Lazy Data Practices Harm Fairness Research

TL;DR

Addresses how data practices shape fair ML research by analyzing $N=280$ dataset usages across $N=142$ publications to reveal gaps in representation, preprocessing, and transparency. It collects and annotates dataset usage details, with case studies on COMPAS and Bank illustrating how processing choices shift base rates and fairness scores. The findings show underrepresentation of religion and disability, widespread omission of small subpopulations, and opaque usage documentation that undermine reproducibility. The paper offers actionable recommendations to improve data sourcing, inclusion, and transparent reporting, aiming to strengthen the reliability and relevance of fair ML research.

Abstract

Data practices shape research and practice on fairness in machine learning (fair ML). Critical data studies offer important reflections and critiques for the responsible advancement of the field by highlighting shortcomings and proposing recommendations for improvement. In this work, we present a comprehensive analysis of fair ML datasets, demonstrating how unreflective yet common practices hinder the reach and reliability of algorithmic fairness findings. We systematically study protected information encoded in tabular datasets and their usage in 280 experiments across 142 publications.
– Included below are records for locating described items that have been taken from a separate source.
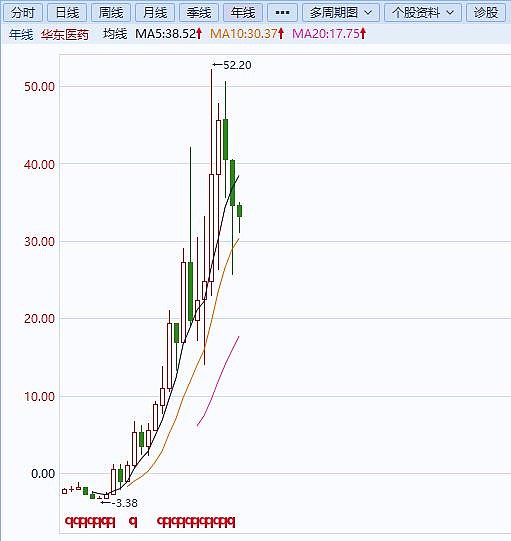Screen dimensions: 511x541
Task: Select the 日线 daily chart tab
Action: pyautogui.click(x=67, y=13)
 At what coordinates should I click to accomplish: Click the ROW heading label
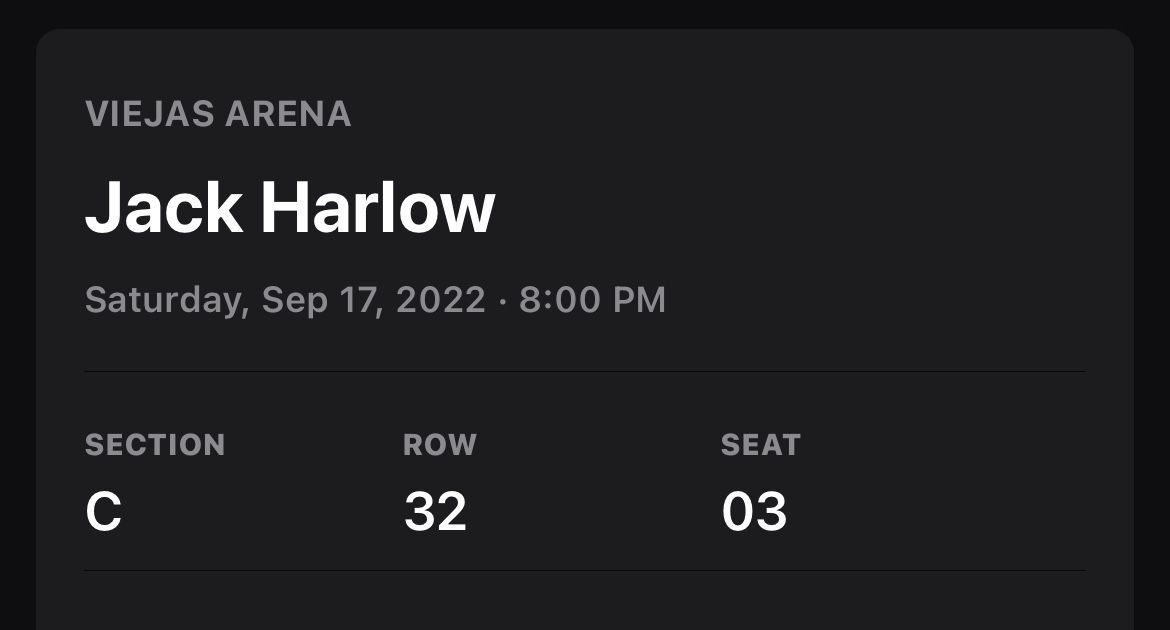440,445
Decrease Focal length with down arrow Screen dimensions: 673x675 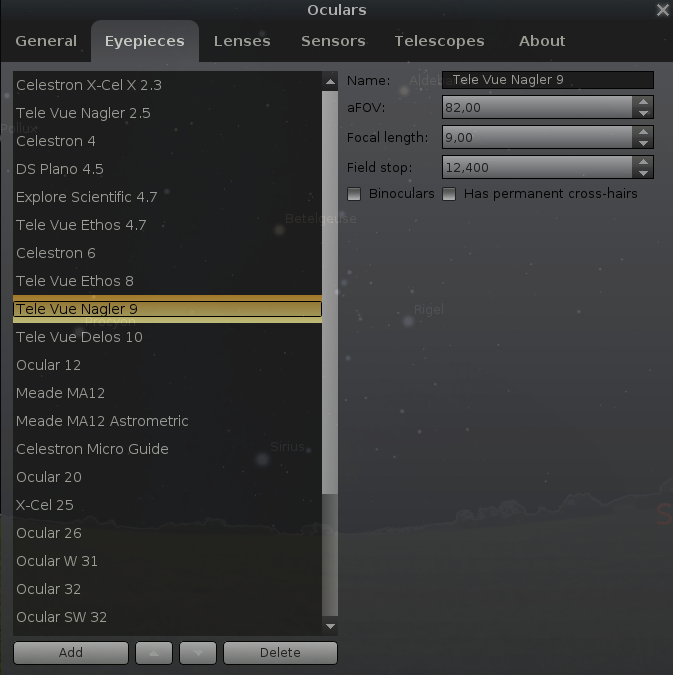click(643, 143)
Our analyses identify three main areas of concern: (1) a \textbf{lack of representation for certain protected attributes} in both data and evaluations; (2) the widespread \textbf{exclusion of minorities} during data preprocessing; and (3) \textbf{opaque data processing} threatening the generalization of fairness research. By conducting exemplary analyses on the utilization of prominent datasets, we demonstrate how unreflective data decisions disproportionately affect minority groups, fairness metrics, and resultant model comparisons. Additionally, we identify supplementary factors such as limitations in publicly available data, privacy considerations, and a general lack of awareness, which exacerbate these challenges. To address these issues, we propose a set of recommendations for data usage in fairness research centered on transparency and responsible inclusion. This study underscores the need for a critical reevaluation of data practices in fair ML and offers directions to improve both the sourcing and usage of datasets.

Figures (9)

• Figure 1: There is a large discrepancy between the list of attributes considered protected under international legislation and their availability or usage in datasets. Bar chart displaying the availability (left) and usage (right) of protected attributes in the literature for all categories of protected attributes in Table \ref{['tab:sens']}. Availability based on a total of $N = 36$ datasets; usage based on a total of $N = 233$ experiments with enough information available to reconstruct (or at least make an educated guess about) protected attribute usage (see Section \ref{['sec:opaque']} regarding a lack of available information).
• Figure 2: Data from smaller populations is almost always either discarded or aggregated within the annotated literature. (A) Prevalence of processing strategies for the COMPAS dataset within the annotated literature and (B) resulting base rates of the protected attribute from these different processing strategies. Due to the small sample sizes, the populations of Asians and Native Americans are difficult / impossible to see in the figure. Neither group is included as a category in any of the processing strategies except when using the Full Data ($n=1$). Processing strategies binarising protected attributes (i.e. leaving a binary variable with only two groups) are highlighted with a black outline in A. The inner circle corresponds to the combined prevalence of processing strategies using a specific approach (e.g. filtering or aggregation).
• Figure 3: A large section of the annotated literature lacks sufficient information to reproduce analyses. Bar diagrams showing whether publications in the annotated literature contain (A) sufficient information to reconstruct usage of the predicted target variables $y$, the protected features $S$ and the features used for prediction $X$ and (B) source code to reproduce analyses. Only publications containing a prediction task are included in the figure.
• Figure 4: The "same" dataset is used in many different ways within the literature. Sankey diagram illustrating the usage of the Bank dataset within the annotated literature. Each split corresponds to a choice where differences were observed in the literature. Each unique combination of choices or scenario is identified by a unique letter, with the base rates of the protected attribute(s) displayed on the right. We constructed this figure to provide a conservative, lower-bound estimate regarding the variation in dataset usage.
• Figure 5: While a practitioner would choose roughly similar models based on performance across the different scenarios, they would choose very different ones based on fairness. Spearman's $\rho$ correlations of model ranks on a measure of fairness (Equalized Odds Difference) and performance (F1 score) between different scenarios. Letters correspond to scenarios described in Figure \ref{['fig:sankey']}.